▶ Alıntı metin:

• • • • • • •

Gazze her geçen gün gözlerimizin önünde bombalanıyor, yakılıyor, yıkılıyor. Kardeşlerimizin yurdu talan ediliyor. Ailecek yaşadıkları evleri, camileri, okulları, hastaneleri, rızık kapıları harap ediliyor, enkaza çevriliyor. Siyonist işgalci ve en büyük şeytan olan tedarikçisi ABD ile, harap ettikleri o şerefli beldenin enkazı üzerinde tepiniyorlar.

• • • • • • •

▶ Veri satırları:
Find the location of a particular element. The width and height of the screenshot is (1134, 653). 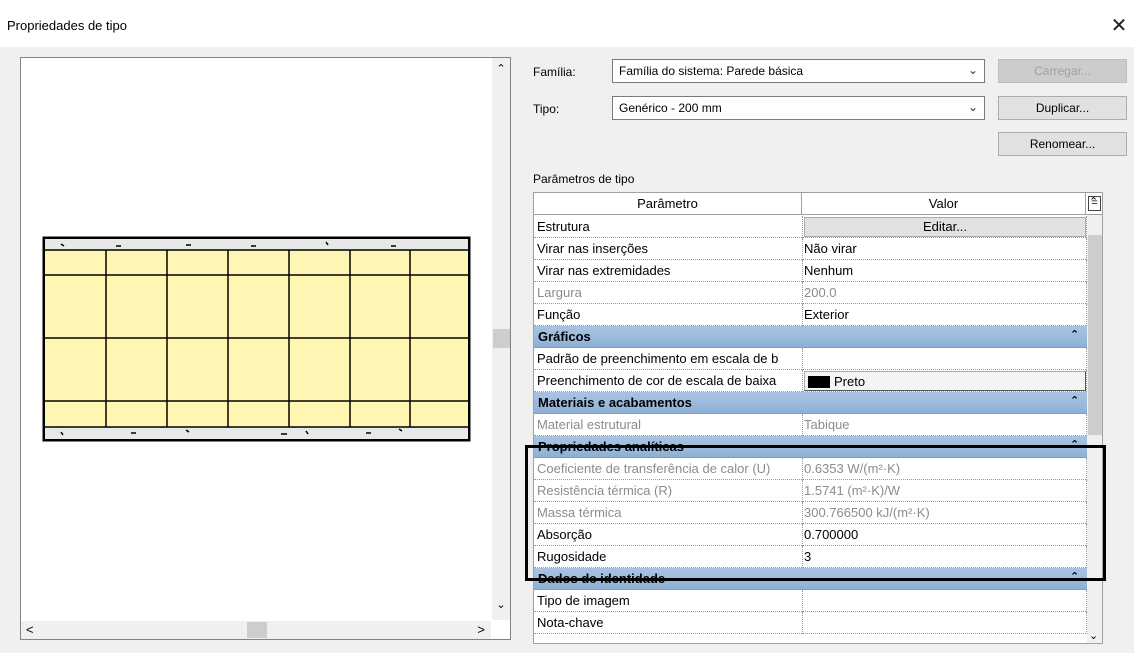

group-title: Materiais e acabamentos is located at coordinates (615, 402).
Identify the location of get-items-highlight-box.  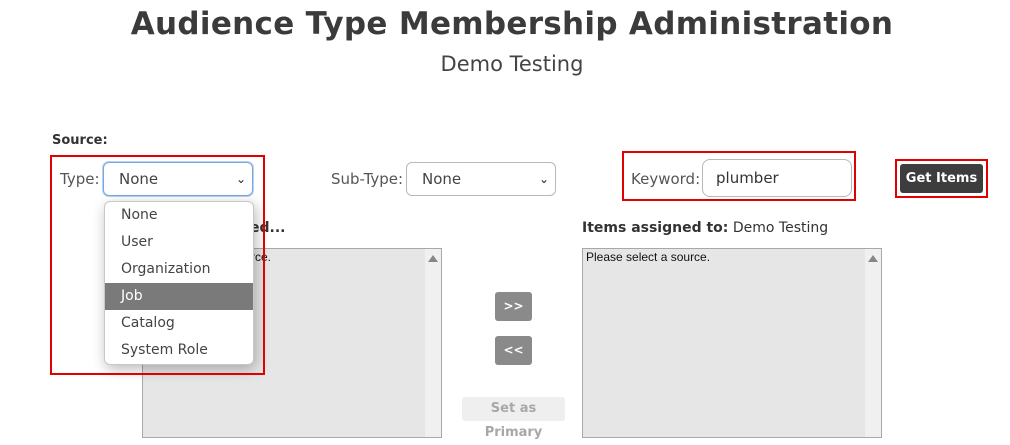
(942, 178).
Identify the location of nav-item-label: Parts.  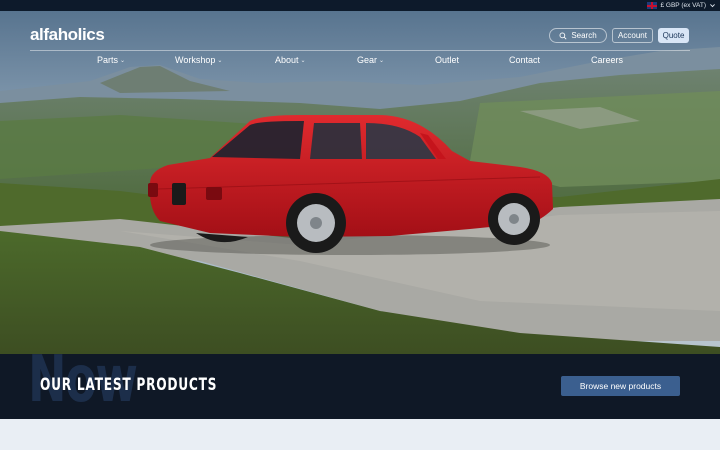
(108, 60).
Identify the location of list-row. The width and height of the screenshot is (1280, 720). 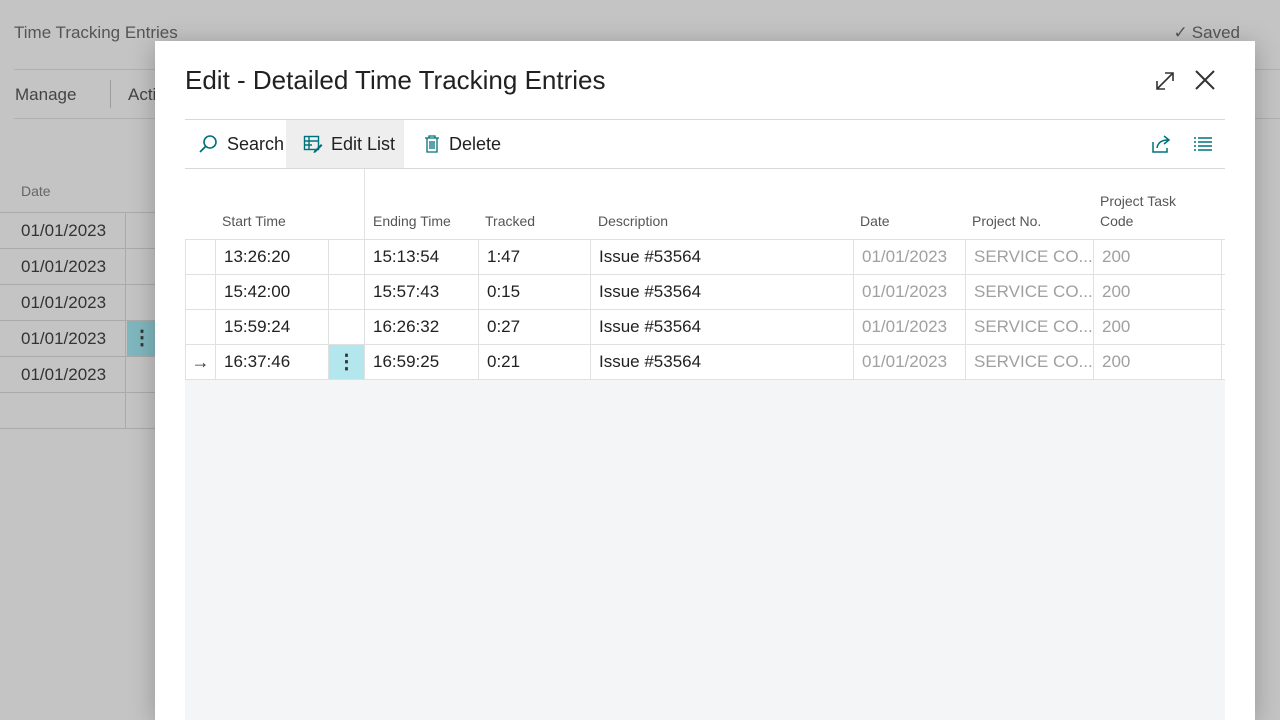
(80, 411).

• • • • • • •

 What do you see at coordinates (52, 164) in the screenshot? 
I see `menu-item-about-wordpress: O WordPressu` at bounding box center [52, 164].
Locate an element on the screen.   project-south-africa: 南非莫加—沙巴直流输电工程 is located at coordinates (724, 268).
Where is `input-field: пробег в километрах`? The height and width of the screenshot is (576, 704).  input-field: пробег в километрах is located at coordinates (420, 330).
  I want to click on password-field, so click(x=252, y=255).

• • • • • • •

▶ Anladıklarınızı sınayın:
**1)** Gazze metninin bir bölümünü olduğu gibi aktarın. "Gazze her geçen" sözcüklerinin geçtiği yerden başlayın ve "enkazı üzerinde tepiniyorlar." sözcüklerinden sonra bitirin.
**2)** Gazze metninde harap edildiği ve enkaza çevrildiği belirtilen yerlerin tümünü sıralayın.

▶ Alıştırma yanıtları:
**1)**
Gazze her geçen gün gözlerimizin önünde bombalanıyor, yakılıyor, yıkılıyor. Kardeşlerimizin yurdu talan ediliyor. Ailecek yaşadıkları evleri, camileri, okulları, hastaneleri, rızık kapıları harap ediliyor, enkaza çevriliyor. Siyonist işgalci ve en büyük şeytan olan tedarikçisi ABD ile, harap ettikleri o şerefli beldenin enkazı üzerinde tepiniyorlar.

**2)** evler, camiler, okullar, hastaneler, rızık kapıları